Evidence That It Works
In one study, researchers had 353 youth from the Netherlands, ages 8-13, watch a video clip that prompted either joy, awe, or a neutral response. Those who watched the awe video showed greater prosocial behavior, donating their experimental earnings to refugee families. In addition, they had greater parasympathetic nervous system activation—the system that calms us down.
In another study of 72 veterans and 52 youth from underserved communities, the experience of awe during whitewater rafting predicted improvements in well-being and stress levels, responding to statements such as “I am unable to control the important things in life” and “I am unable to cope with all the things I have to do.”
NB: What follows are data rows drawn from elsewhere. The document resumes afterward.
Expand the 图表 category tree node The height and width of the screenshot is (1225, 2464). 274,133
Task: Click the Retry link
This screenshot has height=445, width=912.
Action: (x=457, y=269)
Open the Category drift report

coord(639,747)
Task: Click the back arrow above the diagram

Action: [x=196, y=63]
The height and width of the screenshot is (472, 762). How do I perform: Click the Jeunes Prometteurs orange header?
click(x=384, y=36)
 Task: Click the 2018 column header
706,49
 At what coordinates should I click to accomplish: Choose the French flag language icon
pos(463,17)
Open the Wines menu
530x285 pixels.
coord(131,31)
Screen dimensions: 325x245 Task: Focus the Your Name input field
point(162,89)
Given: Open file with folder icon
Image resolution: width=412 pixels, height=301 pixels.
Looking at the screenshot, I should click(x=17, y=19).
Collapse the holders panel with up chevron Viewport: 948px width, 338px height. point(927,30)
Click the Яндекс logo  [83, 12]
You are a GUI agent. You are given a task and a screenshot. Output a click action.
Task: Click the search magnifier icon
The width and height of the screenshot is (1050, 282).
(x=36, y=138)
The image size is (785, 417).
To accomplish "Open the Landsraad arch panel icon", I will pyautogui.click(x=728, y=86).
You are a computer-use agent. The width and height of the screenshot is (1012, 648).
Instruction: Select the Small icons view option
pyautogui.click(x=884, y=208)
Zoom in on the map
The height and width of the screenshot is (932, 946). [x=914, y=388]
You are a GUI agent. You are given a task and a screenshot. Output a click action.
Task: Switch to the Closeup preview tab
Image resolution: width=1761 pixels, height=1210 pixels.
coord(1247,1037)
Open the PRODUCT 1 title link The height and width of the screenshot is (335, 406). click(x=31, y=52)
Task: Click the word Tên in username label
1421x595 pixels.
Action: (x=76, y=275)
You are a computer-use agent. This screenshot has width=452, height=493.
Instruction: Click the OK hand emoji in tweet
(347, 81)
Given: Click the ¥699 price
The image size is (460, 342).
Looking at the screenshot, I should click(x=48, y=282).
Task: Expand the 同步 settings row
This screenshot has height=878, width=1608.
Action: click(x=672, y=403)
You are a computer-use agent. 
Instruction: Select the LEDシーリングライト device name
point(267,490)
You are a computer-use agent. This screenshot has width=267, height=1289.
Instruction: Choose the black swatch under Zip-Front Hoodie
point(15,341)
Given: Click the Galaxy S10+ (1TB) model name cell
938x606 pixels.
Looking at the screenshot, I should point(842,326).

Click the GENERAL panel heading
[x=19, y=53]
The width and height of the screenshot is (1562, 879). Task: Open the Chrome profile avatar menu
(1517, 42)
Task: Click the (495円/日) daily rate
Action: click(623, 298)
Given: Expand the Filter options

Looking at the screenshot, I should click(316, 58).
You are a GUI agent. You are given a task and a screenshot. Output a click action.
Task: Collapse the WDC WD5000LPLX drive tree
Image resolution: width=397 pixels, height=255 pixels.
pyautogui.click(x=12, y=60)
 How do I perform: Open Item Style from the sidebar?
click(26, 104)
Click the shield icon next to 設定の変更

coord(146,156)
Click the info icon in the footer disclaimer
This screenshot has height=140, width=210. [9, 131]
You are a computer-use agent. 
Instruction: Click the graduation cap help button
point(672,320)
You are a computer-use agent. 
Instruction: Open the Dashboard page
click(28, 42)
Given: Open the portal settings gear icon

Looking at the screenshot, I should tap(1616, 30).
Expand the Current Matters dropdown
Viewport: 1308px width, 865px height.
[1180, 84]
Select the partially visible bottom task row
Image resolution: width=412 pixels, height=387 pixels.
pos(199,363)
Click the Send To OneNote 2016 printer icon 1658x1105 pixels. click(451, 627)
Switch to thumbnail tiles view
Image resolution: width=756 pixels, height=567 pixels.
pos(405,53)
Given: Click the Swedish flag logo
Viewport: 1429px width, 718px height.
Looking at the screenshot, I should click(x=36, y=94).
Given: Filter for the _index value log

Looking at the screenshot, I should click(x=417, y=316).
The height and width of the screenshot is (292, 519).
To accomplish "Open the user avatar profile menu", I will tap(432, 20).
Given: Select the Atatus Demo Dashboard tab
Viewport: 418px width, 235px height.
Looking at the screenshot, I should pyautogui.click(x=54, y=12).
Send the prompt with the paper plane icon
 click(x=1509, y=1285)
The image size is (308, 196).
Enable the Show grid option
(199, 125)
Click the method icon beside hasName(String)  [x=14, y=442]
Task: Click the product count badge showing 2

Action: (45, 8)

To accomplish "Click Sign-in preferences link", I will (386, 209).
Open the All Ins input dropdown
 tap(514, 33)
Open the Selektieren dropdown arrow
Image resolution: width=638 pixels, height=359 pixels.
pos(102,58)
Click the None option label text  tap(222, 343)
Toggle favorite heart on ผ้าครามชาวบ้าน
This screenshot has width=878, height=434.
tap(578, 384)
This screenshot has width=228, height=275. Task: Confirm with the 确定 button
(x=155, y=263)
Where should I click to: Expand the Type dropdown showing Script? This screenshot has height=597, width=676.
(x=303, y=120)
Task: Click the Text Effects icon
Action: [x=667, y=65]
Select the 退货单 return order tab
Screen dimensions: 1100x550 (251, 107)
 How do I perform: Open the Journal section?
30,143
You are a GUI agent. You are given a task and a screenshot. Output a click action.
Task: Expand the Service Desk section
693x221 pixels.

Finally, in a series of studies including 2,078 adult participants, researchers found that awe can increase prosocial behavior, ethical decision-making, generosity, and helping behavior, and reduce feelings of entitlement, partly by making us feel small amidst vastness. These findings suggest that awe may help broaden our perspective and help us to notice the needs of larger society.
Why Does It Matter?
Students can often feel overwhelmed by daily routines and worries about belonging and academic performance. Such stress has been associated with various negative outcomes, including lower academic performance, poor sleep, and decreased mental health. Reflecting on the vastness of the universe can elicit awe and help students gain a new perspective, thus making everyday stressors seem more manageable.
Furthermore, awe is considered a self-transcendent emotion (one that helps us see beyond ourselves) that can shift our attention from our own needs to the needs of others. Thus, awe can help create classroom environments in which children are more welcoming and supportive of one another.